Pixel coordinate grounding data:
-- -- --

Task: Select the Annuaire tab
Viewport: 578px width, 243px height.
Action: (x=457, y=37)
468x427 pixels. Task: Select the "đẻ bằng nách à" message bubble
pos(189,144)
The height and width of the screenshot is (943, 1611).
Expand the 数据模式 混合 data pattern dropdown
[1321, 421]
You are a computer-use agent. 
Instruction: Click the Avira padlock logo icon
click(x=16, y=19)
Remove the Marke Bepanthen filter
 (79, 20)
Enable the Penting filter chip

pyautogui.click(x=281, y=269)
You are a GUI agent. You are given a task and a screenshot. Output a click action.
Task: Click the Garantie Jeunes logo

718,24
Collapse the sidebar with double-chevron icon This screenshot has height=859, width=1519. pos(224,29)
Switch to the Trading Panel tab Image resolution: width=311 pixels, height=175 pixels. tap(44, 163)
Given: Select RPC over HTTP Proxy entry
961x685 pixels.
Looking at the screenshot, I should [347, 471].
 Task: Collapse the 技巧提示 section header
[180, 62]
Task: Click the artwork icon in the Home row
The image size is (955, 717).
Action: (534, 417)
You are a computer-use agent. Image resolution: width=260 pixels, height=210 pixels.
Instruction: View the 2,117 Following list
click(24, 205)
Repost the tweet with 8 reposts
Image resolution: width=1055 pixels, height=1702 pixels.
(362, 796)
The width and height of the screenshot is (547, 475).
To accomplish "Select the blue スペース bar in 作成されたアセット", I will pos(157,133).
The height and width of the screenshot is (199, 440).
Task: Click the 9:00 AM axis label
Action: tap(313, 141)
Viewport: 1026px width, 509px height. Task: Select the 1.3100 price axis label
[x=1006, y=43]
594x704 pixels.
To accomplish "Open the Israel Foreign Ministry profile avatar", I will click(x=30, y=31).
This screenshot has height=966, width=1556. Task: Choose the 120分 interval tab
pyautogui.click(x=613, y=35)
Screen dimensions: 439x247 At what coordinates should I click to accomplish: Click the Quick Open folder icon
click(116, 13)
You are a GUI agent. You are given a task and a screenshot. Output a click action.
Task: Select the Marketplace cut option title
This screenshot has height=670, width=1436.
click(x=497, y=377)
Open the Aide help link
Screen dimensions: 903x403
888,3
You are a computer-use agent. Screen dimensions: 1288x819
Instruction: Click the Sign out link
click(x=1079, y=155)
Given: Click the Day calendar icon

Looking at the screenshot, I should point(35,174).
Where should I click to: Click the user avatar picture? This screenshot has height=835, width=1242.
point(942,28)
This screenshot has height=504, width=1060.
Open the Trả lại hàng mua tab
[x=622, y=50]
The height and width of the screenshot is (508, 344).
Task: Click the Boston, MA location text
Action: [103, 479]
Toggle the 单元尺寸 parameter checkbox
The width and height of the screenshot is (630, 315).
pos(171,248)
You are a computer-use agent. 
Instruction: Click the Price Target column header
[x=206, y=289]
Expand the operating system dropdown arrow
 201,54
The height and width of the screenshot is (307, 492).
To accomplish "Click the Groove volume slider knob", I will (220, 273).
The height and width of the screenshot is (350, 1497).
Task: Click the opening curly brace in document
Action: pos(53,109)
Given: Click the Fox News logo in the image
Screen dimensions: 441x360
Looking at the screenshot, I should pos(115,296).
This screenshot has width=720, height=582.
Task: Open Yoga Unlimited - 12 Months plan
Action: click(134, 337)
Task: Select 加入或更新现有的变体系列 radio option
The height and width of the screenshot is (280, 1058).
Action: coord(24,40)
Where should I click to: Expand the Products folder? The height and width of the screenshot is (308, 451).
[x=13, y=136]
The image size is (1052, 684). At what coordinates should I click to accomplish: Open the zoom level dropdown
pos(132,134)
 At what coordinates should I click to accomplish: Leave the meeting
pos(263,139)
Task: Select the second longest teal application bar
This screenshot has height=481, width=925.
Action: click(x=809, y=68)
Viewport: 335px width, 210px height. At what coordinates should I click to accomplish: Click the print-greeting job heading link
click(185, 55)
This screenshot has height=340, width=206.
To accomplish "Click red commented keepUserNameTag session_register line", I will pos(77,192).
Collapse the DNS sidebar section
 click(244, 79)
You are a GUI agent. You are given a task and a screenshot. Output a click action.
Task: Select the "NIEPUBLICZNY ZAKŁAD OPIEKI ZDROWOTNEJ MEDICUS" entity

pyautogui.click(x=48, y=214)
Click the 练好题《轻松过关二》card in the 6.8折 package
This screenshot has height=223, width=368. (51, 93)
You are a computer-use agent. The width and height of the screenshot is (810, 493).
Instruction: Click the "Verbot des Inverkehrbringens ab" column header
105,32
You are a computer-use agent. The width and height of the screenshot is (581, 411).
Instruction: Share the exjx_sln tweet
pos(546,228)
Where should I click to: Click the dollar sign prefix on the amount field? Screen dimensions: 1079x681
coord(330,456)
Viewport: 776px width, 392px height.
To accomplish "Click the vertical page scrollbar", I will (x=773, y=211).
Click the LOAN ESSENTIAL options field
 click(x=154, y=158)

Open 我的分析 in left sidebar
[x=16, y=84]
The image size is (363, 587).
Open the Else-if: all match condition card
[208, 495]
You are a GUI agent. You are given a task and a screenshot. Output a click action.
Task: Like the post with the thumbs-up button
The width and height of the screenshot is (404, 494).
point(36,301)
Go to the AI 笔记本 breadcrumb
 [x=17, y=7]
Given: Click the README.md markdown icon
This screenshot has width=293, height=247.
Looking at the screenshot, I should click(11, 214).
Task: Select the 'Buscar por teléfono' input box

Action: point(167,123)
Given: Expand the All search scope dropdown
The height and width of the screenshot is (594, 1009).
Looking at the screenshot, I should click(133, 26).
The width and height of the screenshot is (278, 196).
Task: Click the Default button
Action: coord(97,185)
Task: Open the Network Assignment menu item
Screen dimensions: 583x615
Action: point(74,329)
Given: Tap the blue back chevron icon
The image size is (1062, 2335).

-- -- --

• **EXERCISE DIRECTIONS**
Return the data above in full, keeping each line exactly as it stands.

• **WRITTEN SOLUTION**
Task: Select the Annuaire tab
Viewport: 578px width, 243px height.
Action: (x=457, y=37)
468x427 pixels. Task: Select the "đẻ bằng nách à" message bubble
pos(189,144)
The height and width of the screenshot is (943, 1611).
Expand the 数据模式 混合 data pattern dropdown
[1321, 421]
You are a computer-use agent. 
Instruction: Click the Avira padlock logo icon
click(x=16, y=19)
Remove the Marke Bepanthen filter
 (79, 20)
Enable the Penting filter chip

pyautogui.click(x=281, y=269)
You are a GUI agent. You are given a task and a screenshot. Output a click action.
Task: Click the Garantie Jeunes logo

718,24
Collapse the sidebar with double-chevron icon This screenshot has height=859, width=1519. pos(224,29)
Switch to the Trading Panel tab Image resolution: width=311 pixels, height=175 pixels. tap(44, 163)
Given: Select RPC over HTTP Proxy entry
961x685 pixels.
Looking at the screenshot, I should [347, 471].
 Task: Collapse the 技巧提示 section header
[180, 62]
Task: Click the artwork icon in the Home row
The image size is (955, 717).
Action: (534, 417)
You are a computer-use agent. Image resolution: width=260 pixels, height=210 pixels.
Instruction: View the 2,117 Following list
click(24, 205)
Repost the tweet with 8 reposts
Image resolution: width=1055 pixels, height=1702 pixels.
(362, 796)
The width and height of the screenshot is (547, 475).
To accomplish "Select the blue スペース bar in 作成されたアセット", I will pos(157,133).
The height and width of the screenshot is (199, 440).
Task: Click the 9:00 AM axis label
Action: tap(313, 141)
Viewport: 1026px width, 509px height. Task: Select the 1.3100 price axis label
[x=1006, y=43]
594x704 pixels.
To accomplish "Open the Israel Foreign Ministry profile avatar", I will click(x=30, y=31).
This screenshot has height=966, width=1556. Task: Choose the 120分 interval tab
pyautogui.click(x=613, y=35)
Screen dimensions: 439x247 At what coordinates should I click to accomplish: Click the Quick Open folder icon
click(116, 13)
You are a GUI agent. You are given a task and a screenshot. Output a click action.
Task: Select the Marketplace cut option title
This screenshot has height=670, width=1436.
click(x=497, y=377)
Open the Aide help link
Screen dimensions: 903x403
888,3
You are a computer-use agent. Screen dimensions: 1288x819
Instruction: Click the Sign out link
click(x=1079, y=155)
Given: Click the Day calendar icon

Looking at the screenshot, I should point(35,174).
Where should I click to: Click the user avatar picture? This screenshot has height=835, width=1242.
point(942,28)
This screenshot has height=504, width=1060.
Open the Trả lại hàng mua tab
[x=622, y=50]
The height and width of the screenshot is (508, 344).
Task: Click the Boston, MA location text
Action: [103, 479]
Toggle the 单元尺寸 parameter checkbox
The width and height of the screenshot is (630, 315).
pos(171,248)
You are a computer-use agent. 
Instruction: Click the Price Target column header
[x=206, y=289]
Expand the operating system dropdown arrow
 201,54
The height and width of the screenshot is (307, 492).
To accomplish "Click the Groove volume slider knob", I will (220, 273).
The height and width of the screenshot is (350, 1497).
Task: Click the opening curly brace in document
Action: pos(53,109)
Given: Click the Fox News logo in the image
Screen dimensions: 441x360
Looking at the screenshot, I should pos(115,296).
This screenshot has width=720, height=582.
Task: Open Yoga Unlimited - 12 Months plan
Action: click(134, 337)
Task: Select 加入或更新现有的变体系列 radio option
The height and width of the screenshot is (280, 1058).
Action: coord(24,40)
Where should I click to: Expand the Products folder? The height and width of the screenshot is (308, 451).
[x=13, y=136]
The image size is (1052, 684). At what coordinates should I click to accomplish: Open the zoom level dropdown
pos(132,134)
 At what coordinates should I click to accomplish: Leave the meeting
pos(263,139)
Task: Select the second longest teal application bar
This screenshot has height=481, width=925.
Action: click(x=809, y=68)
Viewport: 335px width, 210px height. At what coordinates should I click to accomplish: Click the print-greeting job heading link
click(185, 55)
This screenshot has height=340, width=206.
To accomplish "Click red commented keepUserNameTag session_register line", I will pos(77,192).
Collapse the DNS sidebar section
 click(244, 79)
You are a GUI agent. You are given a task and a screenshot. Output a click action.
Task: Select the "NIEPUBLICZNY ZAKŁAD OPIEKI ZDROWOTNEJ MEDICUS" entity

pyautogui.click(x=48, y=214)
Click the 练好题《轻松过关二》card in the 6.8折 package
This screenshot has height=223, width=368. (51, 93)
You are a computer-use agent. The width and height of the screenshot is (810, 493).
Instruction: Click the "Verbot des Inverkehrbringens ab" column header
105,32
You are a computer-use agent. The width and height of the screenshot is (581, 411).
Instruction: Share the exjx_sln tweet
pos(546,228)
Where should I click to: Click the dollar sign prefix on the amount field? Screen dimensions: 1079x681
coord(330,456)
Viewport: 776px width, 392px height.
To accomplish "Click the vertical page scrollbar", I will (x=773, y=211).
Click the LOAN ESSENTIAL options field
 click(x=154, y=158)

Open 我的分析 in left sidebar
[x=16, y=84]
The image size is (363, 587).
Open the Else-if: all match condition card
[208, 495]
You are a GUI agent. You are given a task and a screenshot. Output a click action.
Task: Like the post with the thumbs-up button
The width and height of the screenshot is (404, 494).
point(36,301)
Go to the AI 笔记本 breadcrumb
 [x=17, y=7]
Given: Click the README.md markdown icon
This screenshot has width=293, height=247.
Looking at the screenshot, I should click(11, 214).
Task: Select the 'Buscar por teléfono' input box

Action: point(167,123)
Given: Expand the All search scope dropdown
The height and width of the screenshot is (594, 1009).
Looking at the screenshot, I should click(133, 26).
The width and height of the screenshot is (278, 196).
Task: Click the Default button
Action: coord(97,185)
Task: Open the Network Assignment menu item
Screen dimensions: 583x615
Action: point(74,329)
Given: Tap the blue back chevron icon
The image size is (1062, 2335).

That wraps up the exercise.